**ACTIVITY**
Set down, please, without alteration, the lines of the entries below from the first through the one containing "会社案内 (987, 1992)".

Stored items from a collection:
****************************************

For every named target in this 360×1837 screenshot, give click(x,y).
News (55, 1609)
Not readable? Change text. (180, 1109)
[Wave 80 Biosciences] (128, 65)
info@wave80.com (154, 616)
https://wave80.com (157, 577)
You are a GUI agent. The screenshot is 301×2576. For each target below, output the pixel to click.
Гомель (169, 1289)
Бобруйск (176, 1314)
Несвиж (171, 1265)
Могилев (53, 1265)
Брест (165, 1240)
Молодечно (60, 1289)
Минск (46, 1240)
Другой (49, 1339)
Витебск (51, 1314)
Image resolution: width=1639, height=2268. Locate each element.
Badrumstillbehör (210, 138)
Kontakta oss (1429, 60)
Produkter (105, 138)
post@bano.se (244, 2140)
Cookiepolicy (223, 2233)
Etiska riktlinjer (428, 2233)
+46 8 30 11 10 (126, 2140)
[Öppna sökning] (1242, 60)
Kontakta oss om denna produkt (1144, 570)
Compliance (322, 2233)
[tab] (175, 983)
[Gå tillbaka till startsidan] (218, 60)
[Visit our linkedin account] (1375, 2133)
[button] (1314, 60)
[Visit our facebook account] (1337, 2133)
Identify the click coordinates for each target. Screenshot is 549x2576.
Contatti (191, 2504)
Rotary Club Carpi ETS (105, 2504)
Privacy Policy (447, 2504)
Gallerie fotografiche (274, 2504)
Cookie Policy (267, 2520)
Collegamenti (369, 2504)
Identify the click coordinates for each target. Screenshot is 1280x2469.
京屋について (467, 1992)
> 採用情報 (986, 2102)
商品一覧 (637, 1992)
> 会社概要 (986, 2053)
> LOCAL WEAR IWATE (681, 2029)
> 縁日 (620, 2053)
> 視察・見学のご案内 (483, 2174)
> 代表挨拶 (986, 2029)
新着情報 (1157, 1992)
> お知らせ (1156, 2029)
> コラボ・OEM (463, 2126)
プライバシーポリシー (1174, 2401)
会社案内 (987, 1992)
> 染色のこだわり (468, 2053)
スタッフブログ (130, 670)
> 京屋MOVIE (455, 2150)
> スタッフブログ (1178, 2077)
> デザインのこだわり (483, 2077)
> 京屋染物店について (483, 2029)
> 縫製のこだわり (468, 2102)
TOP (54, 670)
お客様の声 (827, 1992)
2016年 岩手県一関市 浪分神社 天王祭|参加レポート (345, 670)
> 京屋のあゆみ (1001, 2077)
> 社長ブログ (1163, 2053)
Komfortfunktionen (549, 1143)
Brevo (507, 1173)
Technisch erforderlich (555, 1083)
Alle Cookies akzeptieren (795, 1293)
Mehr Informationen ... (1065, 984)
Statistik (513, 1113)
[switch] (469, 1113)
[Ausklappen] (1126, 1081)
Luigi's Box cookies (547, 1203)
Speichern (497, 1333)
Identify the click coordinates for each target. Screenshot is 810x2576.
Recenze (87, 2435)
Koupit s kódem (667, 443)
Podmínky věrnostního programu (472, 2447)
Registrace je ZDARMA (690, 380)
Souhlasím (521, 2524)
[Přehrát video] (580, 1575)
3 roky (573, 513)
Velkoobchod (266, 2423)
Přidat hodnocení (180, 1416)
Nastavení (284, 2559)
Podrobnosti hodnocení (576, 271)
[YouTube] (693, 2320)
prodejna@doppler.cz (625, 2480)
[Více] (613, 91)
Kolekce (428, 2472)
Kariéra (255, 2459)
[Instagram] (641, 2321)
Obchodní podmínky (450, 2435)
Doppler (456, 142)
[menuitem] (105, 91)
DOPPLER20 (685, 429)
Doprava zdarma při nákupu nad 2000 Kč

****************************************

**RESPONSE AREA**
For every named target in this 360×1837 screenshot, give click(x,y).
News (55, 1609)
Not readable? Change text. (180, 1109)
[Wave 80 Biosciences] (128, 65)
info@wave80.com (154, 616)
https://wave80.com (157, 577)
You are a GUI agent. The screenshot is 301×2576. For each target below, output the pixel to click.
Гомель (169, 1289)
Бобруйск (176, 1314)
Несвиж (171, 1265)
Могилев (53, 1265)
Брест (165, 1240)
Молодечно (60, 1289)
Минск (46, 1240)
Другой (49, 1339)
Витебск (51, 1314)
Image resolution: width=1639, height=2268. Locate each element.
Badrumstillbehör (210, 138)
Kontakta oss (1429, 60)
Produkter (105, 138)
post@bano.se (244, 2140)
Cookiepolicy (223, 2233)
Etiska riktlinjer (428, 2233)
+46 8 30 11 10 (126, 2140)
[Öppna sökning] (1242, 60)
Kontakta oss om denna produkt (1144, 570)
Compliance (322, 2233)
[tab] (175, 983)
[Gå tillbaka till startsidan] (218, 60)
[Visit our linkedin account] (1375, 2133)
[button] (1314, 60)
[Visit our facebook account] (1337, 2133)
Identify the click coordinates for each target. Screenshot is 549x2576.
Contatti (191, 2504)
Rotary Club Carpi ETS (105, 2504)
Privacy Policy (447, 2504)
Gallerie fotografiche (274, 2504)
Cookie Policy (267, 2520)
Collegamenti (369, 2504)
Identify the click coordinates for each target. Screenshot is 1280x2469.
京屋について (467, 1992)
> 採用情報 (986, 2102)
商品一覧 (637, 1992)
> 会社概要 (986, 2053)
> LOCAL WEAR IWATE (681, 2029)
> 縁日 (620, 2053)
> 視察・見学のご案内 (483, 2174)
> 代表挨拶 (986, 2029)
新着情報 (1157, 1992)
> お知らせ (1156, 2029)
> コラボ・OEM (463, 2126)
プライバシーポリシー (1174, 2401)
会社案内 (987, 1992)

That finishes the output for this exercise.